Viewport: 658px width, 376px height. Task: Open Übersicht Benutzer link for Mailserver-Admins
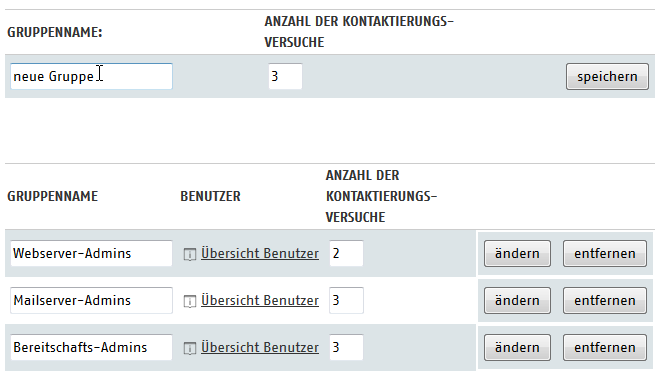coord(260,300)
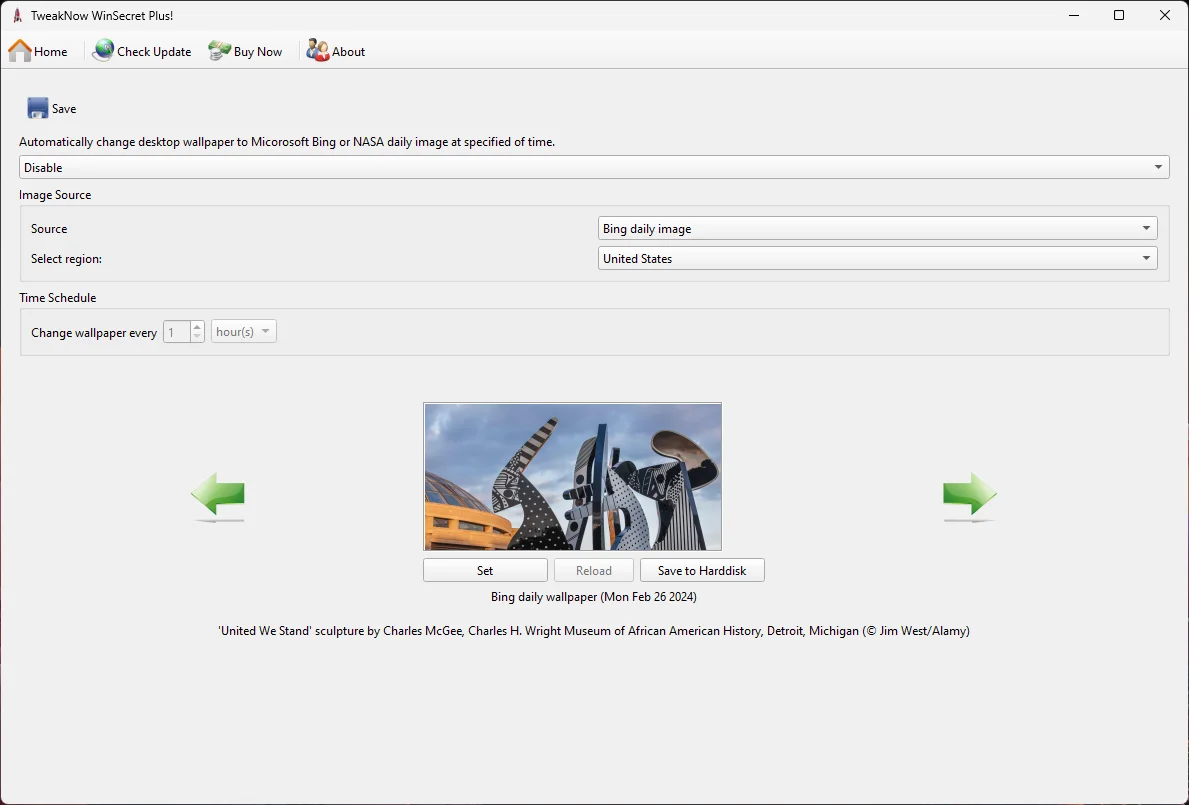The height and width of the screenshot is (805, 1189).
Task: Open the About people icon
Action: click(318, 51)
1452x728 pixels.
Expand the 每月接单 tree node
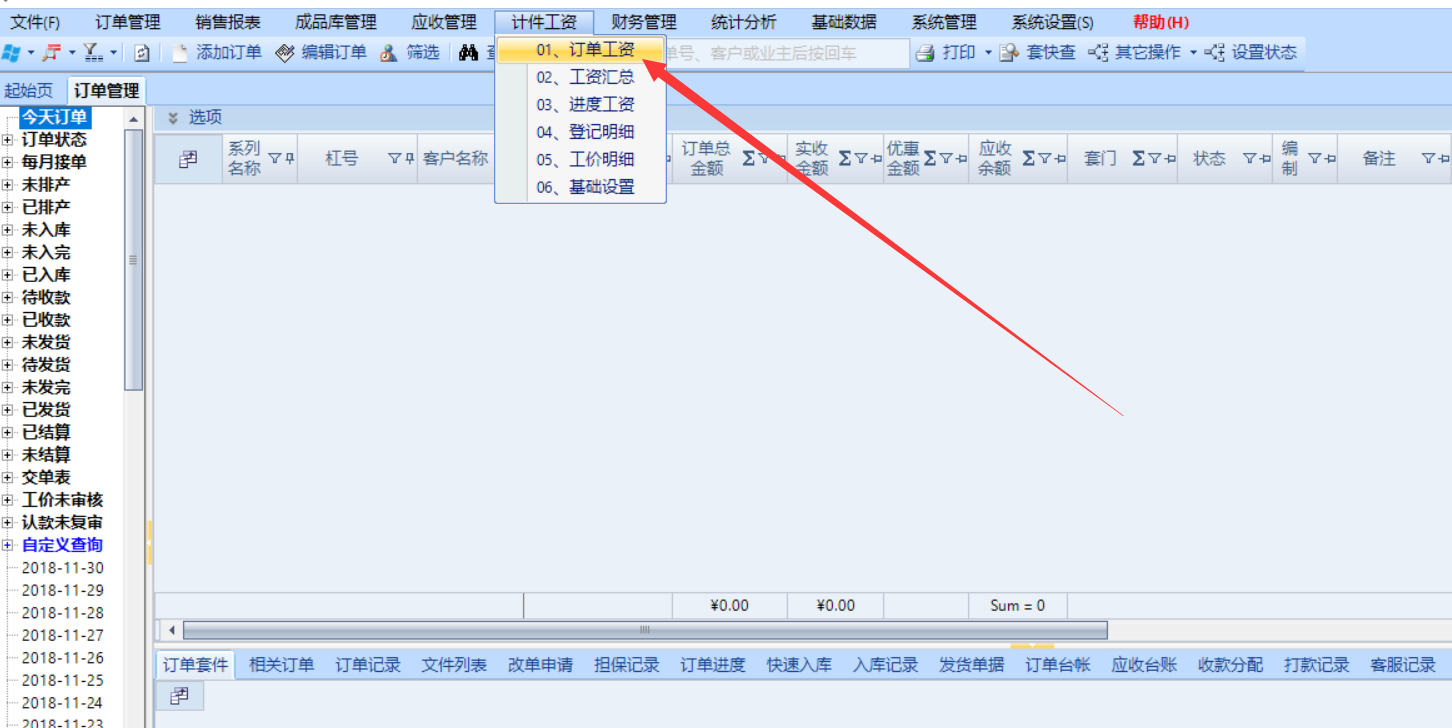click(8, 162)
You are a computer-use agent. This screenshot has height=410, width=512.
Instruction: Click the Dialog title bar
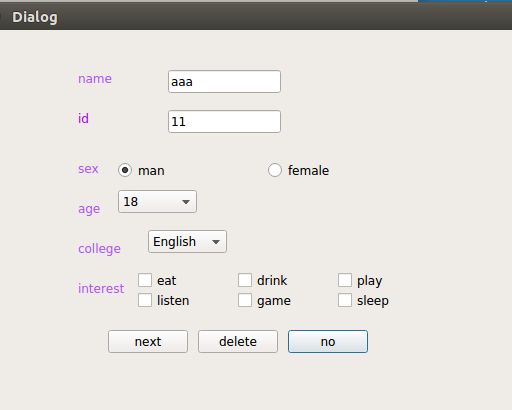(x=256, y=17)
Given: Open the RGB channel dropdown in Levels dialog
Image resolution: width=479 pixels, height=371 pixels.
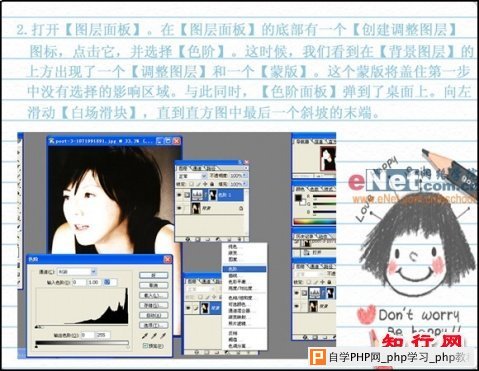Looking at the screenshot, I should point(77,272).
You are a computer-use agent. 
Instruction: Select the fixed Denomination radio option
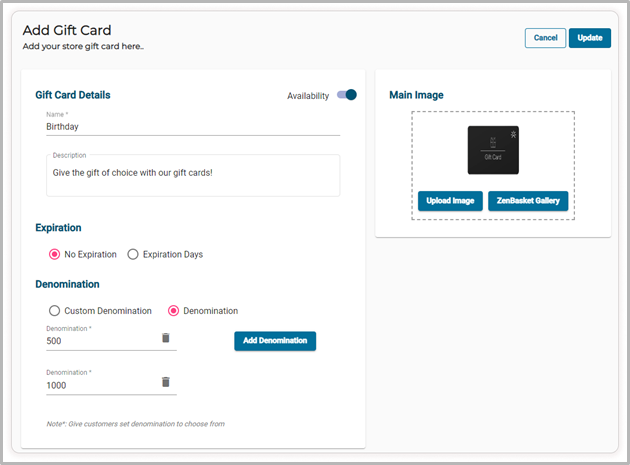point(174,311)
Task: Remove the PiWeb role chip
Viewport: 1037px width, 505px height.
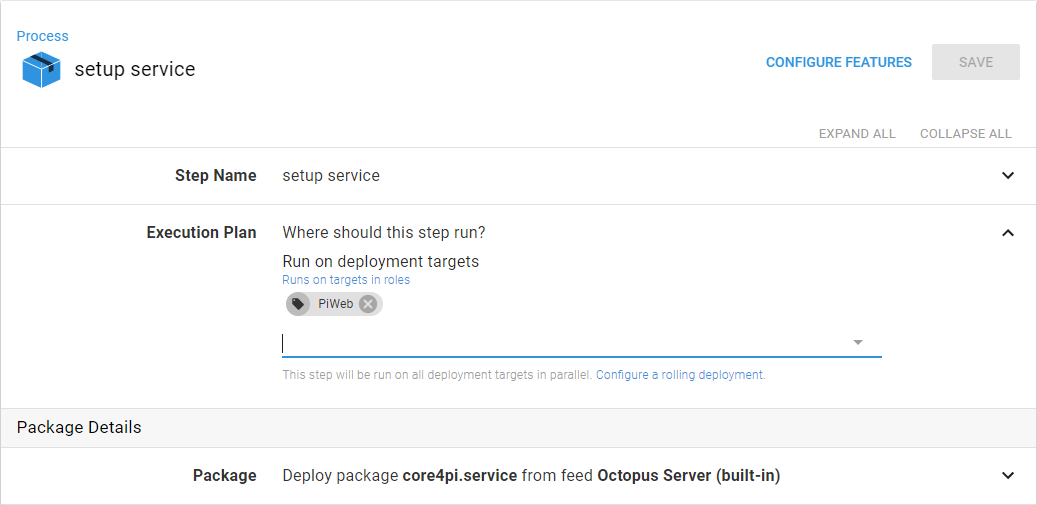Action: click(368, 304)
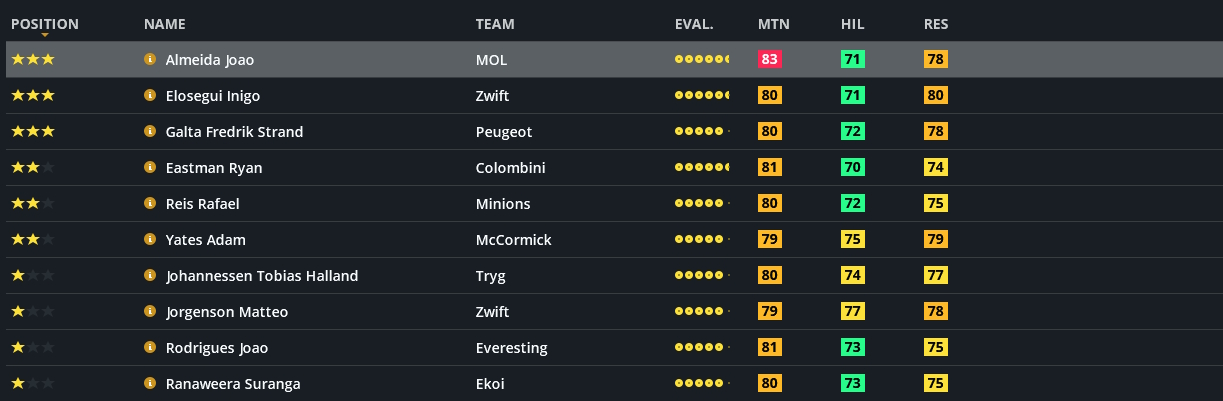Viewport: 1223px width, 401px height.
Task: Sort by the HIL column header
Action: pyautogui.click(x=852, y=24)
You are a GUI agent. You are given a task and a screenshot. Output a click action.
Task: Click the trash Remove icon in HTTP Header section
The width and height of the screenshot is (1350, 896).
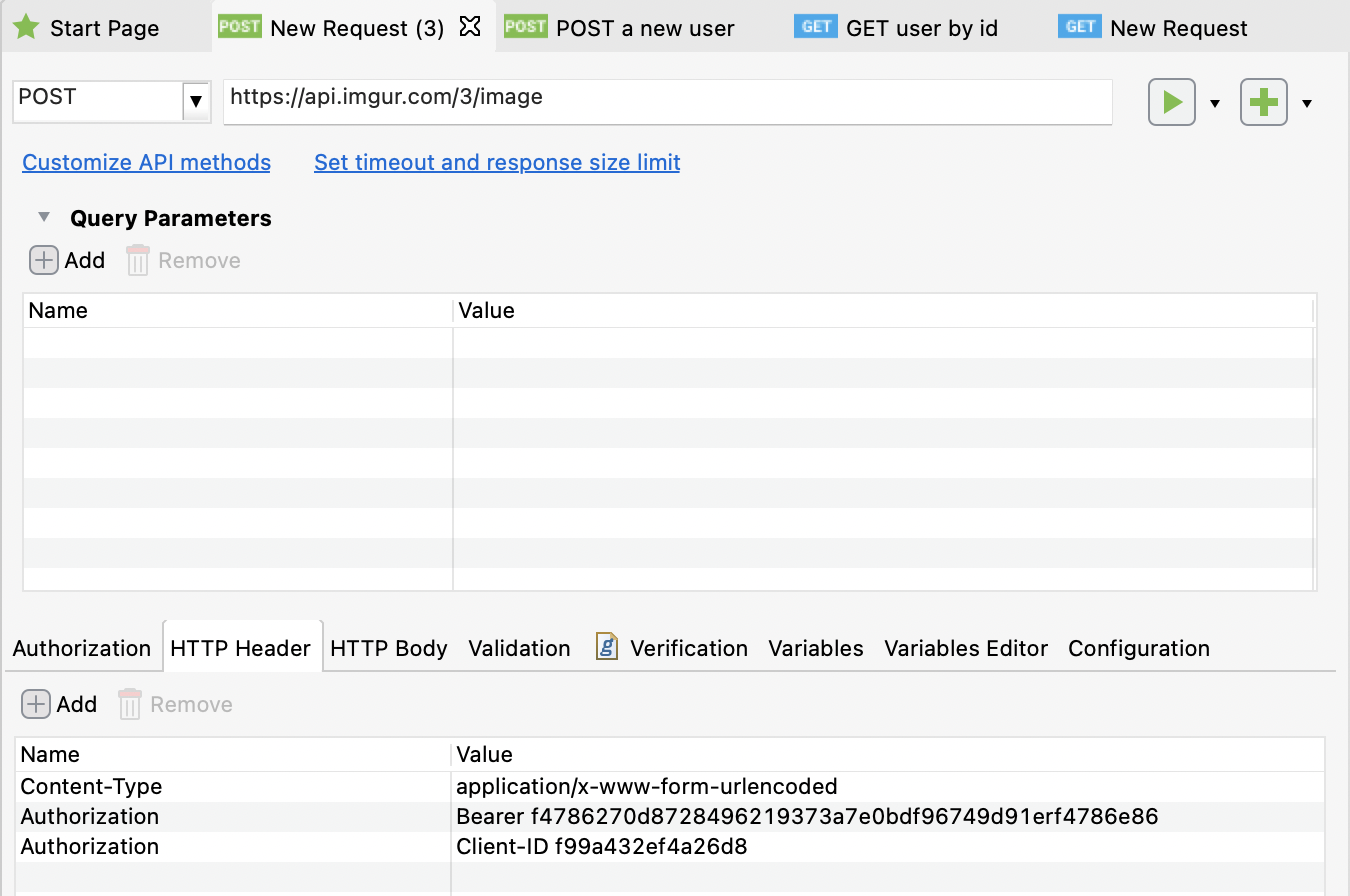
━━━━━━━━━━
* _What you need to do_
Before printing anything, remove the pictures; then print all the records exactly.

* _Exercise result_
Viewport: 658px width, 376px height. Task: Open Übersicht Benutzer link for Mailserver-Admins
coord(260,300)
The height and width of the screenshot is (805, 1189).
Task: Open the About people icon
Action: click(318, 51)
1452x728 pixels.
Expand the 每月接单 tree node
click(8, 162)
You are a computer-use agent. This screenshot has height=410, width=512.
Instruction: Click the Dialog title bar
(x=256, y=17)
Given: Open the RGB channel dropdown in Levels dialog
Image resolution: width=479 pixels, height=371 pixels.
Looking at the screenshot, I should point(77,272).
You are a computer-use agent. 
Instruction: Select the fixed Denomination radio option
point(174,311)
Task: Remove the PiWeb role chip
Viewport: 1037px width, 505px height.
Action: click(368, 304)
Viewport: 1223px width, 401px height.
Task: Sort by the HIL column header
Action: pyautogui.click(x=852, y=24)
You are a GUI agent. You are given a task and a screenshot. Output a click action.
Task: Click the trash Remove icon in HTTP Header section
The width and height of the screenshot is (1350, 896).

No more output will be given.